To investigate the functional aspects of the three polymorphisms, we measured the NOX plasma levels for the patients and controls. The levels were significantly decreased in the (TC+CC) genotype compared to the TT genotype of the T-786C polymorphism in the patients and the controls but not in other genotypes of the NOS3 gene (Glu298Asp and intron 4 polymorphisms). In addition, the levels were significantly decreased overall in patients with high-tension POAG compared to the controls. These results may be explained by the CC genotype, and the C allele of the T-786C polymorphism may be the cause of the decreased NOX levels. The significant decrease in the NOX levels in patients with POAG is because the (TT+CC) genotypes are more frequent in the patients with POAG than in the controls (60.6% versus 44.0%). In accordance with our results, Galassi et al. found lower NO plasma levels in patients with POAG. The researchers also found lower NO levels in the aqueous humor of patients with POAG [29]. Previous studies have also found lower NOx levels in the TC+CC group than in the TT group [24,30-32]. No effect of G894T or NOS3 4a/b polymorphisms on plasma NOx levels was found in several studies [33,34]. The decrease in the plasma concentration of NO could be implicated in the deregulation of IOP [28,35].
This study has several limitations. The sample size seems small, and other risk factors for glaucoma, e.g., myopia, systemic factors, and other risk genes were not considered. Larger studies with a larger sample size that consider other risk factors of high-tension POAG may be needed to establish the association between the NOS3 gene and POAG.

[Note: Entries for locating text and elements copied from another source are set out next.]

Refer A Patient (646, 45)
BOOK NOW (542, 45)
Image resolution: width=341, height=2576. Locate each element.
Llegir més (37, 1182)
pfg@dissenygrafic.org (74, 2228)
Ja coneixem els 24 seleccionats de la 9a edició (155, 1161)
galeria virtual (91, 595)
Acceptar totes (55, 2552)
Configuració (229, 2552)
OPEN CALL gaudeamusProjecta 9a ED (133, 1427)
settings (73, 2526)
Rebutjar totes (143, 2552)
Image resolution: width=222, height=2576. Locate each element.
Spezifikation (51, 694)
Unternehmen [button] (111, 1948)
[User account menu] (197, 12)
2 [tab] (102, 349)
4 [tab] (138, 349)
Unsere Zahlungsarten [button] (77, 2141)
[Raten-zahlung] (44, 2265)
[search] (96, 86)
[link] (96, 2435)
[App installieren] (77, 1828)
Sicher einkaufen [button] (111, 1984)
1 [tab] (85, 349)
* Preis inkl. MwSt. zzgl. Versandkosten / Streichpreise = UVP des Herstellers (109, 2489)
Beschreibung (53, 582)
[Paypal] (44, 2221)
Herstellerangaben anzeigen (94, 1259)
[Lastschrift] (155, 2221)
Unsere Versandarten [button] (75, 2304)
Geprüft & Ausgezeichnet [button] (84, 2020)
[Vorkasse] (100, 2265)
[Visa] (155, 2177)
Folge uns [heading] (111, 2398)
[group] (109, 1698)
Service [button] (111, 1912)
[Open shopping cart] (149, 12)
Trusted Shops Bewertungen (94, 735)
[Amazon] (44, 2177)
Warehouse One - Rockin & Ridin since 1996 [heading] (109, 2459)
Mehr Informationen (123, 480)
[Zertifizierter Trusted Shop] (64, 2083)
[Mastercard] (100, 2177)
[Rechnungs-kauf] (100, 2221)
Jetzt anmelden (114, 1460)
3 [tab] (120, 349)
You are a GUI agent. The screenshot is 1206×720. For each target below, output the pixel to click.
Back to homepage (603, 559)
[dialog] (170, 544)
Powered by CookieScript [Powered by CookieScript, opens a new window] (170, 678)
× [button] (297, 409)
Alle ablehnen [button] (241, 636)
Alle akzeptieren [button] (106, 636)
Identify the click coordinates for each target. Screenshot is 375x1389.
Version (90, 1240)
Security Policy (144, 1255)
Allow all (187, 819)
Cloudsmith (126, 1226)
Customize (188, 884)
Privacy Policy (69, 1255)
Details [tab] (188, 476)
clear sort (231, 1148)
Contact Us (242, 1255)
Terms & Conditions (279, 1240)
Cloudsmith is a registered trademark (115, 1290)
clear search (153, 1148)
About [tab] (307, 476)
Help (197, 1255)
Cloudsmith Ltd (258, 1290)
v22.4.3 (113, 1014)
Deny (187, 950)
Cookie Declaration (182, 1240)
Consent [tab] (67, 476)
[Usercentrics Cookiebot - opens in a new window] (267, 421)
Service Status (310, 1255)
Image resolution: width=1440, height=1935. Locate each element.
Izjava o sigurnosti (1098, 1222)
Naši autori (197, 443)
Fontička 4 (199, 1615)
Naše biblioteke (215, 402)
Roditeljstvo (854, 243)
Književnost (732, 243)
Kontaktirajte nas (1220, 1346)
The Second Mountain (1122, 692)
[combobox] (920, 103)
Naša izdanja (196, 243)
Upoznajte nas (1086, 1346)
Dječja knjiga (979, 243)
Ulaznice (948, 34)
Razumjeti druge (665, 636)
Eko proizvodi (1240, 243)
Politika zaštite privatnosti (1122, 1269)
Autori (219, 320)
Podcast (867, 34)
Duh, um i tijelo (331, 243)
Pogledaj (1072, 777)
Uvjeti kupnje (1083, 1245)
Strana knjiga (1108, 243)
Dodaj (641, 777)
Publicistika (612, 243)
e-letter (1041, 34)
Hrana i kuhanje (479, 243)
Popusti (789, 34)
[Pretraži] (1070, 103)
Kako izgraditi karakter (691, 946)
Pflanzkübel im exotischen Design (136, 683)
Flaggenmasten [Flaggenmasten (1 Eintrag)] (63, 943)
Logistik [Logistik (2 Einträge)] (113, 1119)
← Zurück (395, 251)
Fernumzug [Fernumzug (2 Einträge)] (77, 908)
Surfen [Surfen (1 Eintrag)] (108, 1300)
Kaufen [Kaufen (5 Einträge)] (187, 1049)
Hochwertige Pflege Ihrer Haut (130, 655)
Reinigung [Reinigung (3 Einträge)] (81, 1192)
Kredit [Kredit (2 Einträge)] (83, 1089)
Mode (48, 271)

In conclusion, we have studied the genotype and allele frequencies of T-786C (rs2070744), Glu298Asp (rs1799983), and VNTR-a/b intron 4 polymorphisms of the NOS3 gene in relation to high-tension POAG and found the CC genotype and the C allele of the T-786C genotype were associated overall in patients with POAG and in female patients, but not in male patients. The Glu298Asp and VNTR-a/b intron 4 polymorphisms were not associated with overall high-tension POAG or after sex stratification.